### WHAT TO WORK ON
The answer must repeat every record exactly, with no pictures in it.
-*-*-
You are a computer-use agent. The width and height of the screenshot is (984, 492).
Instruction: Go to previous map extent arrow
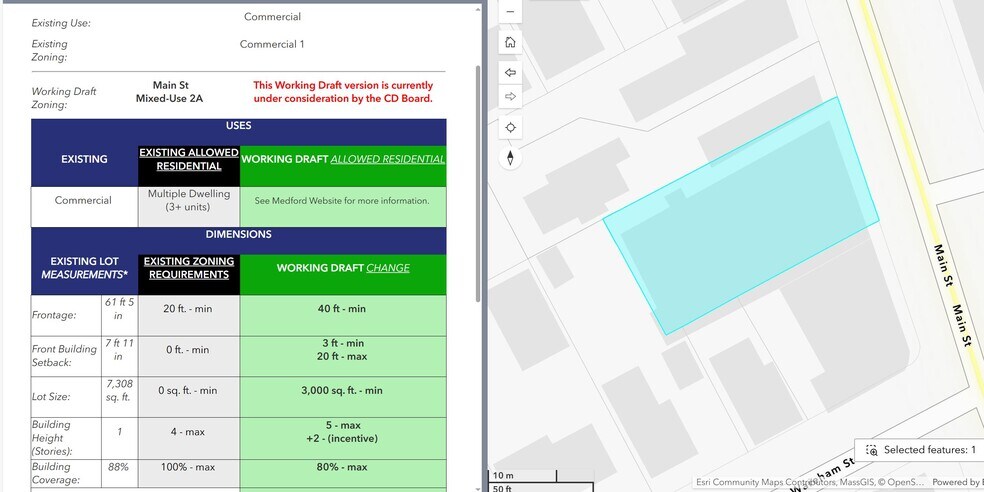pyautogui.click(x=510, y=73)
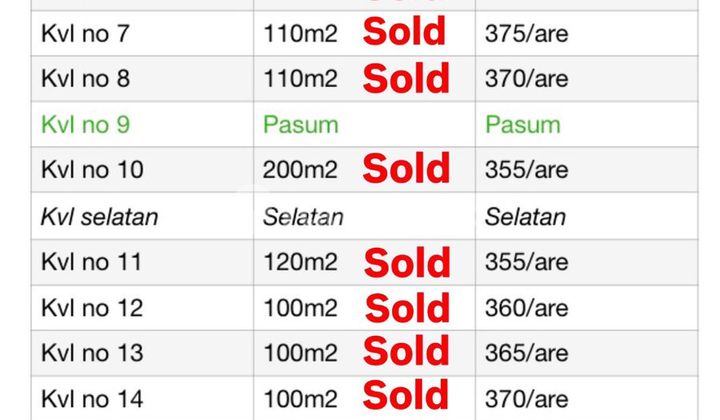Click the "Kvl no 11" cell
This screenshot has height=420, width=720.
point(91,262)
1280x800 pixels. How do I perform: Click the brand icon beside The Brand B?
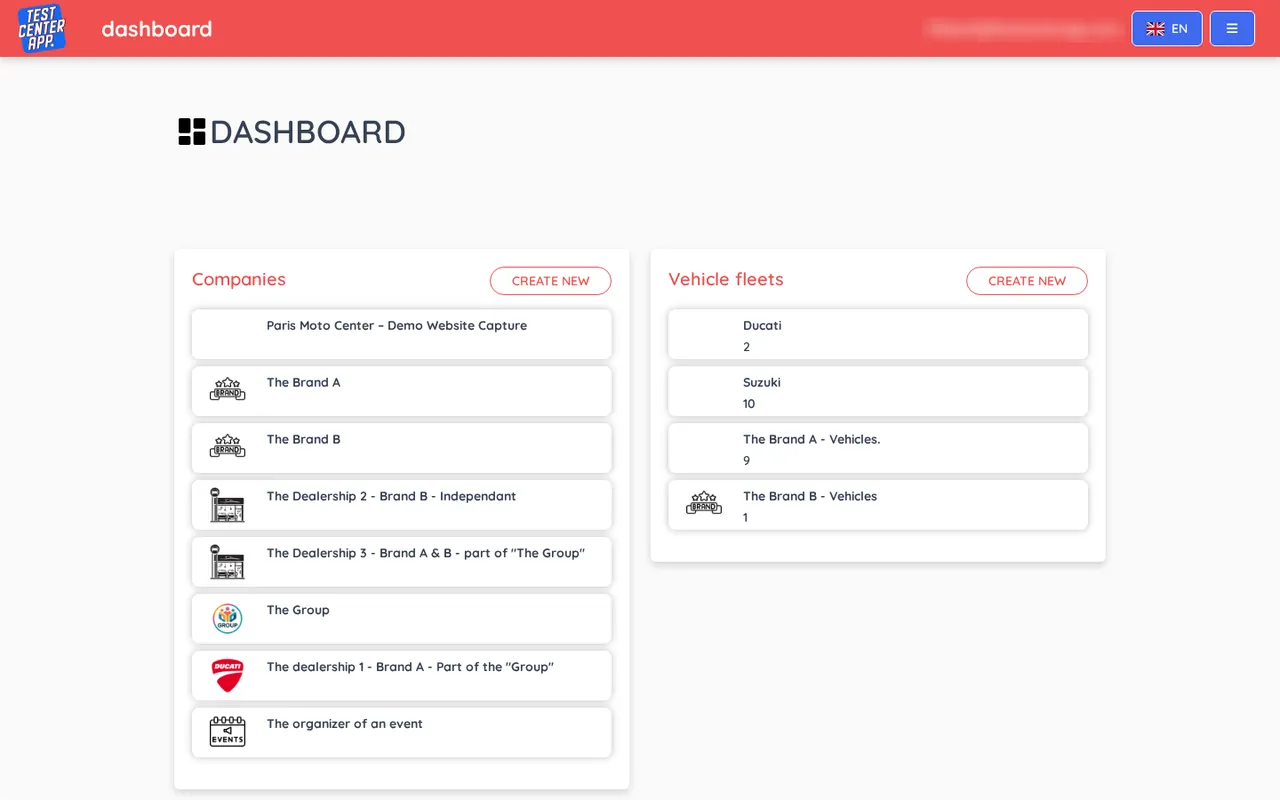pyautogui.click(x=227, y=447)
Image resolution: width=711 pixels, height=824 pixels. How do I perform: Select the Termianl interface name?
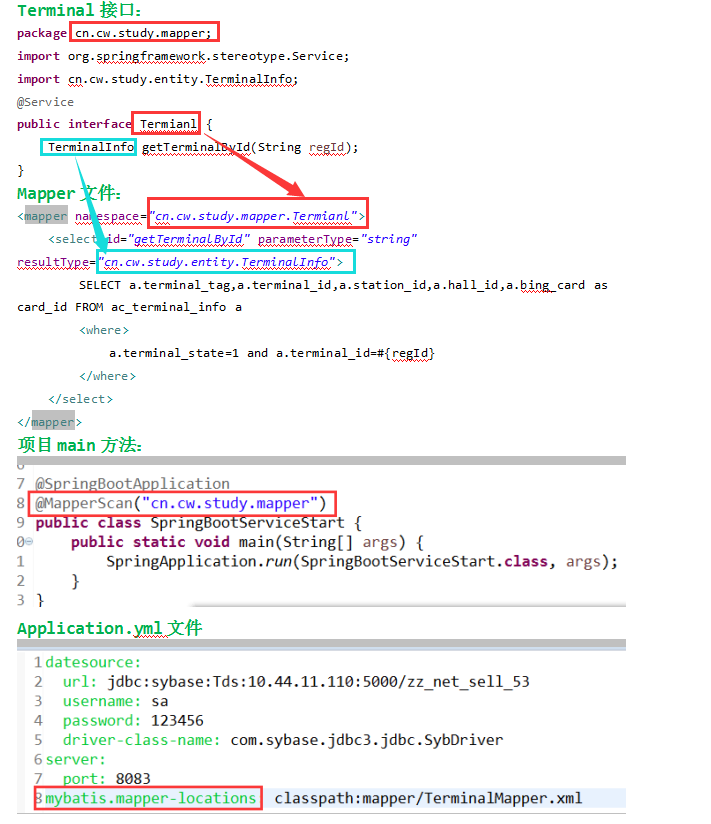click(x=167, y=124)
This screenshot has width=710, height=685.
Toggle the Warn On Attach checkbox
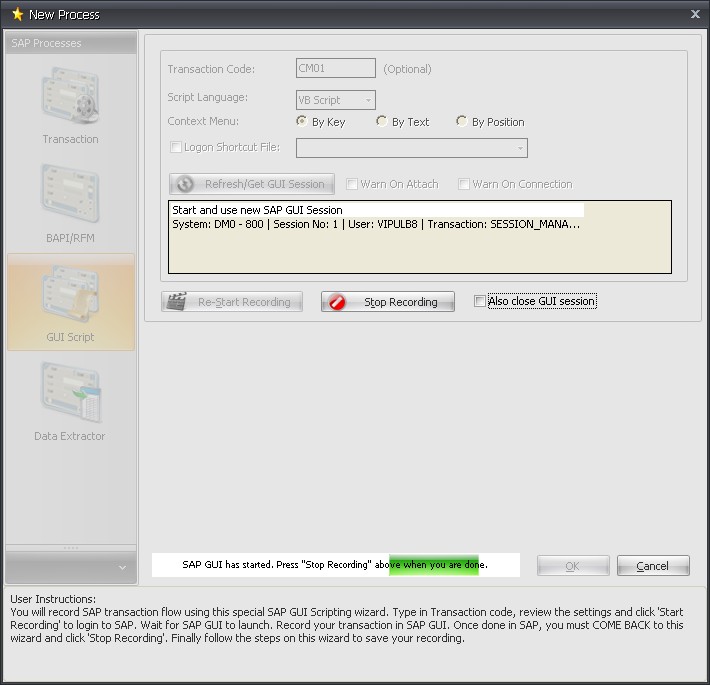point(352,184)
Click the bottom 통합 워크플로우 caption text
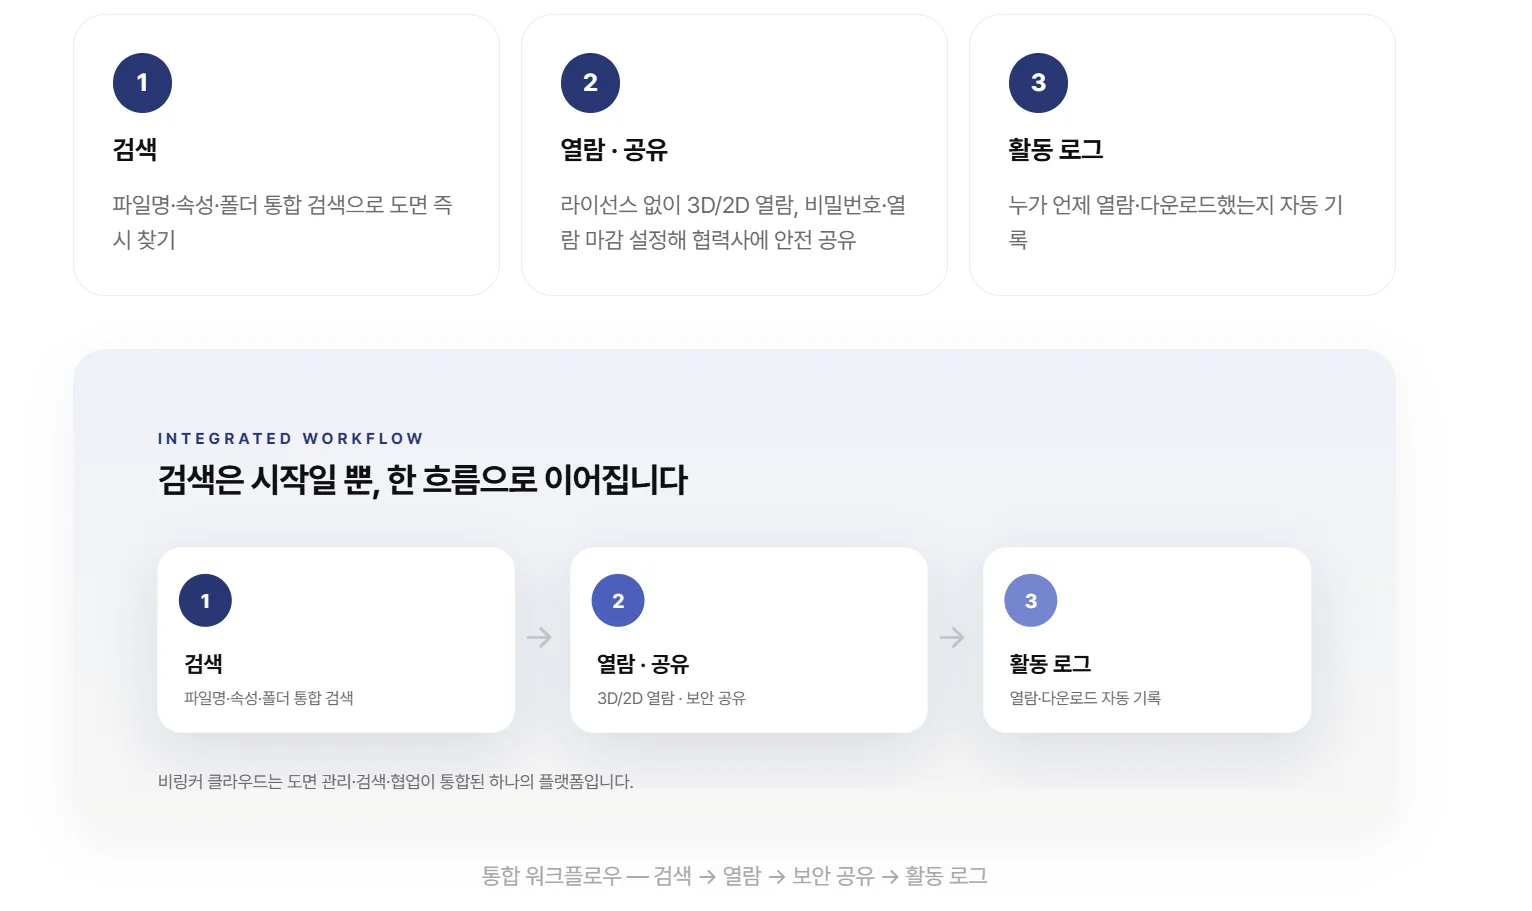This screenshot has width=1532, height=911. (x=735, y=876)
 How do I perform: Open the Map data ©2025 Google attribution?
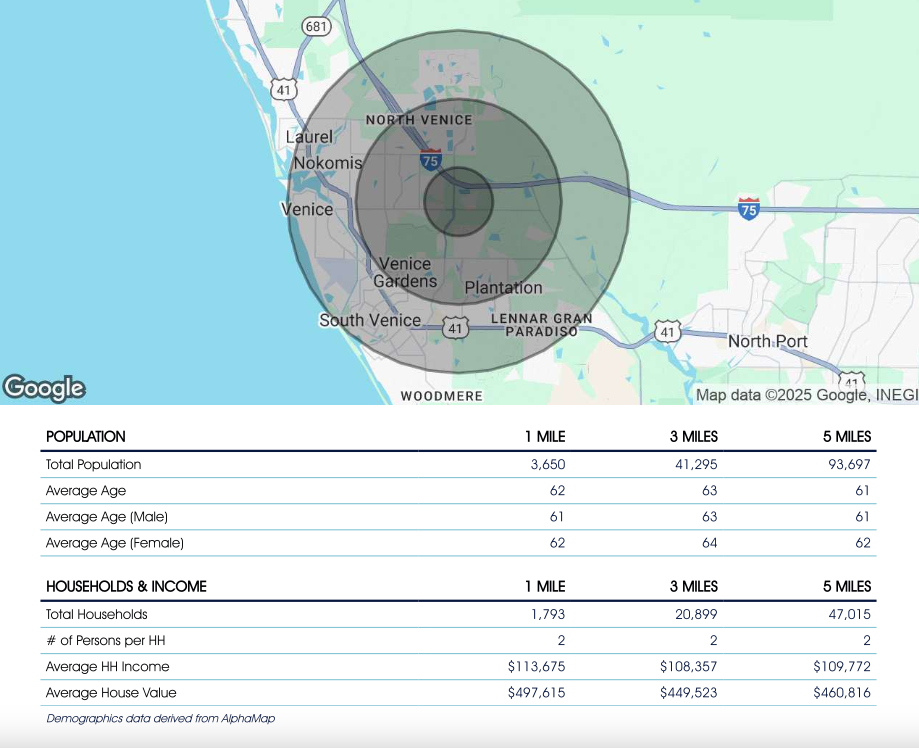pos(806,395)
-*-*-
### RESPONSE
You are a computer-use agent. The width and height of the screenshot is (984, 492).
Instruction: Go to previous map extent arrow
pyautogui.click(x=510, y=73)
Click the "Kvl no 11" cell
This screenshot has height=420, width=720.
point(91,262)
1280x800 pixels. How do I perform: Click the brand icon beside The Brand B?
pyautogui.click(x=227, y=447)
Image resolution: width=711 pixels, height=824 pixels. How do I perform: Select the Termianl interface name?
click(x=167, y=124)
This screenshot has width=710, height=685.
Toggle the Warn On Attach checkbox
point(352,184)
Click the bottom 통합 워크플로우 caption text
This screenshot has width=1532, height=911. (x=735, y=876)
 How do I perform: Open the Map data ©2025 Google attribution?
pos(806,395)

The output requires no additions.